DOCUMENT EXTRACT:
◇ ◇ ◇ ◇ ◇

Benefytt Technologies (NASDAQ:BFYT) is an online insurance platform where consumers can shop for health insurance. The company announced in mid-July that it will be acquired by private equity firm Madison Dearborn Partners in an all-cash take-private transaction valued at $31 per share.
The company's stock price is considerably lower than it was two years ago -- is this a good time to sell?
A take-private buyout
In July, Benefytt announced a private equity-backed take-private deal. Take-private buyouts, also known as leveraged buyouts (LBO), are financial transactions where a private equity buyer -- in this case, Madison Dearborn -- acquires a company at an attractive price or a company it believes it can improve in the private market.
LBOs are notorious for the amount of debt raised and put on an acquired company, causing many companies to go bankrupt in the process. Unlike a deal with a competitor that may involve operational synergies, LBOs are primarily financial transactions where a buyer believes it is paying a good price or can finance a transaction cheaply with debt to make the deal math work.
Madison Dearborn is paying a 59% premium to Benefytt's 30-day average trading price. Taking a quick gain by accepting a buyout offer is always appealing to shareholders; however, Benefytt's stock price was much higher a couple of years ago. This makes one wonder if shareholders are getting the short end of the stick or if the company would be better off private.
An unhealthy business?
Benefytt Technologies had a strong 2019. The company posted revenue of $381 million and income from operations of $48 million. The company had ambitions to grow sales at a double-digit rate in 2020 but the COVID-19 pandemic and changes to business strategy threw a wrench in those plans.
Historically, the company has posted strong revenue growth. From 2016 to 2018, it grew sales each year in excess of 30%. However, growth notably slowed in 2019 and cash flow was negatively impacted due to changes in the company's business strategy. Benefytt decided to focus on its Medicare insurance offerings and de-emphasize other types of insurance plans.
With revenue growth flattening out and business cash flows in decline, it is no wonder that the company's stock price hasn't performed well over the past couple of years. The stock may be cheaper than it was, but the business doesn't appear to be heading in the right direction. Perhaps a new owner can improve the state of the business.
Take the money and run
Just like Billy Joe and Bobbie Sue in the Steve Miller Band's hit single, shareholders should probably take the money and run. Benefytt's shareholders benefit from the 59% premium over where the stock traded a month ago. Furthermore, the uncertainty created by the COVID-19 pandemic makes this a dangerous time to own an insurance technology company with deteriorating financial results.

◇ ◇ ◇ ◇ ◇

DATA FOR REVIEW:

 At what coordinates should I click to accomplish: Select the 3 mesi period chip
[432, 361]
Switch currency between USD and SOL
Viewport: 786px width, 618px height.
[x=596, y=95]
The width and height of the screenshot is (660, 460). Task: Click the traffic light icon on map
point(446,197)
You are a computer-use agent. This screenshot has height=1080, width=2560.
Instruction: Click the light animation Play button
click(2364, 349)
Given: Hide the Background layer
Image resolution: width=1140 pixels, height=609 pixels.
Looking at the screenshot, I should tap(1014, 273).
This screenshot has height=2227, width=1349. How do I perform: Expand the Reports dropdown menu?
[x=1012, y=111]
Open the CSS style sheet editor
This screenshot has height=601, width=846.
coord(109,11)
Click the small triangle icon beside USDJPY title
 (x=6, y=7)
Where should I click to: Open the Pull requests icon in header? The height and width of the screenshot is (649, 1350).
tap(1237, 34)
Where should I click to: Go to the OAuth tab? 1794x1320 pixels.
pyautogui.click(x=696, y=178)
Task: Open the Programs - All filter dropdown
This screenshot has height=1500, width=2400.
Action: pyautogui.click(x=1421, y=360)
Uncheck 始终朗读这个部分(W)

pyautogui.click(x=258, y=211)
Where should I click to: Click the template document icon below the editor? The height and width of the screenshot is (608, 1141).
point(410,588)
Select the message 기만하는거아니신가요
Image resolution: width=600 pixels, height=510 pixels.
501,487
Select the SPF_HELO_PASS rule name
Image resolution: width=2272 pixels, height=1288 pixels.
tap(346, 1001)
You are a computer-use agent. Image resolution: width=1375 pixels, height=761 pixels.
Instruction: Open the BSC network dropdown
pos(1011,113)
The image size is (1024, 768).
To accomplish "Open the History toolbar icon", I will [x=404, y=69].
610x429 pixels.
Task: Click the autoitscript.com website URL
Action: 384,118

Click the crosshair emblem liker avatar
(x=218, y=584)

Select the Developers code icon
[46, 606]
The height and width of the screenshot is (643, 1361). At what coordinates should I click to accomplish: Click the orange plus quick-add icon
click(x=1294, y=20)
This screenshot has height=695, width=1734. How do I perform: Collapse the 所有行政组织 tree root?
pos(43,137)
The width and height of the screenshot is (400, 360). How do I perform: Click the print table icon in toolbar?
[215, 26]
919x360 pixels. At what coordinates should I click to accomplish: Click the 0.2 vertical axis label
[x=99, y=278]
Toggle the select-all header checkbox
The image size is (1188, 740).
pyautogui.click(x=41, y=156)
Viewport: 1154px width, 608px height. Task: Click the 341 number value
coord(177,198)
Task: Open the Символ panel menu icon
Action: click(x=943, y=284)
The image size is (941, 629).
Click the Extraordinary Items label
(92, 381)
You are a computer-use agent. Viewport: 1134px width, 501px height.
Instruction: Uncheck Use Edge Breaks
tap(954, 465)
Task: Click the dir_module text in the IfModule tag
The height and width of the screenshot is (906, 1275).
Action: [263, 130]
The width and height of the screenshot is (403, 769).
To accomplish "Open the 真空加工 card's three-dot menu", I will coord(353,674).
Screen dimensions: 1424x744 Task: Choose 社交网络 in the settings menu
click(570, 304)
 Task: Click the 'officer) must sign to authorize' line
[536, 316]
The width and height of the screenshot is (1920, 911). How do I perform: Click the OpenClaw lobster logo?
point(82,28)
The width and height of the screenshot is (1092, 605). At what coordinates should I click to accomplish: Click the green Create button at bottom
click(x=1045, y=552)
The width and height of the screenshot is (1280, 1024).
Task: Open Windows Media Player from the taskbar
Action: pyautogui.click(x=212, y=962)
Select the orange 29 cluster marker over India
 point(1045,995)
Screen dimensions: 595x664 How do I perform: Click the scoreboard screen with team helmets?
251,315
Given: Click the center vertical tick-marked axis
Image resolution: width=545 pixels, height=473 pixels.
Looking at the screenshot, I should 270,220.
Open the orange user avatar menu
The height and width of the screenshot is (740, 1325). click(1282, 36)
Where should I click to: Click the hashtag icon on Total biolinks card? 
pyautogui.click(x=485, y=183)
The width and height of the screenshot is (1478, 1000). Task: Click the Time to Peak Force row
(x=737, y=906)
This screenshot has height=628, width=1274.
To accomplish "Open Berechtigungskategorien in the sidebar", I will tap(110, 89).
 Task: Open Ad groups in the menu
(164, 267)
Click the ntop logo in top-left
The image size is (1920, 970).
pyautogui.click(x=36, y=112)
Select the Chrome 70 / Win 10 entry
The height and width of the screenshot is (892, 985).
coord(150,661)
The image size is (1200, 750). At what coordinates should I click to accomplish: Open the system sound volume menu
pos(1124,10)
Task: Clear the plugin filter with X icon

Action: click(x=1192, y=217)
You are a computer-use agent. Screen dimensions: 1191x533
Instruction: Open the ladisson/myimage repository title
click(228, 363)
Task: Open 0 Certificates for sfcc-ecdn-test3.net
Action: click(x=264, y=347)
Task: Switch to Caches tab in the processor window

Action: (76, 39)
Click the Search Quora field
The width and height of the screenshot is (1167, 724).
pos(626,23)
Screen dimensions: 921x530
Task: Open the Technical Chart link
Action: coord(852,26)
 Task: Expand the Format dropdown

◇ ◇ ◇ ◇ ◇

EXERCISE SET:
A – From the Benefytt Technologies article, copy the passage from "Benefytt Technologies (NASDAQ:BFYT)" to "time to sell?" word for word.
B – For each statement, answer yes or no according to the Benefytt Technologies article, and quote the words from the article that settle it. (i) Madison Dearborn is paying a 59% premium to Benefytt's 30-day average trading price. (ii) From 2016 to 2018, Benefytt's sales grew by more than 30% each year. (iii) Benefytt chose to de-emphasize its Medicare insurance offerings.

REPLIES:
A –
Benefytt Technologies (NASDAQ:BFYT) is an online insurance platform where consumers can shop for health insurance. The company announced in mid-July that it will be acquired by private equity firm Madison Dearborn Partners in an all-cash take-private transaction valued at $31 per share.
The company's stock price is considerably lower than it was two years ago -- is this a good time to sell?

B –
(i) Yes: "Madison Dearborn is paying a 59% premium to Benefytt's 30-day average trading price."
(ii) Yes: "From 2016 to 2018, it grew sales each year in excess of 30%."
(iii) No: "Benefytt decided to focus on its Medicare insurance offerings and de-emphasize other types of insurance plans."